NGSC E-Roundtable: The Pedagogy of Romanticism

INTRO: Renee Harris, Emily Zarka, and Daniel Nutters will focus their roundtable discussion on pedagogy around two essays by Mark Edmundson included in his recent book Why Teach? In Defense of a Real Education. The essays are entitled “The English Major” and “Teaching the Truths” and were previously published in The Chronicle of Higher Education (June 29th, 2013) and Raritan (23.1) respectively.
Unknown-1
While Why Teach? contains a polemic against the bureaucratization of education and the corporate logic of professionalism that governs academia, it also offers a vision of a “real education” that rests upon many assumptions inherent to what we now call “romantic ideology.” What makes this book, and especially the two essays we will consider, such an appropriate text to consider for a roundtable on pedagogy on the NASSR Graduate Student Caucus blog is the manner in which it demonstrates the continued relevance of such highly charged categories as “genius,” “imagination,” “truth,” and all the motifs of a “natural secular” theology of art.
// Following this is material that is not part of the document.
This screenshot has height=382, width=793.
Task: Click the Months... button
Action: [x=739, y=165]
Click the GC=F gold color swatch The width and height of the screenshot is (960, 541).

At the core of Edmundson’s thinking is not just a familiar and clichéd humanist vision, but one that has survived the culture wars (see Edmundson’s edited volume Wild Orchids and Trotsky), the apparent anti-humanist theory (or as he puts it anti-literature philosophy) of the 1970s and 1980s (see his Literature Against Philosophy). Absorbing these consequential intellectual events has allowed Edmundson to assess our current academic scene and argue for a vision of education that builds upon his own experience of the changes witnessed and occurring in higher education. Continue reading “NGSC E-Roundtable: The Pedagogy of Romanticism”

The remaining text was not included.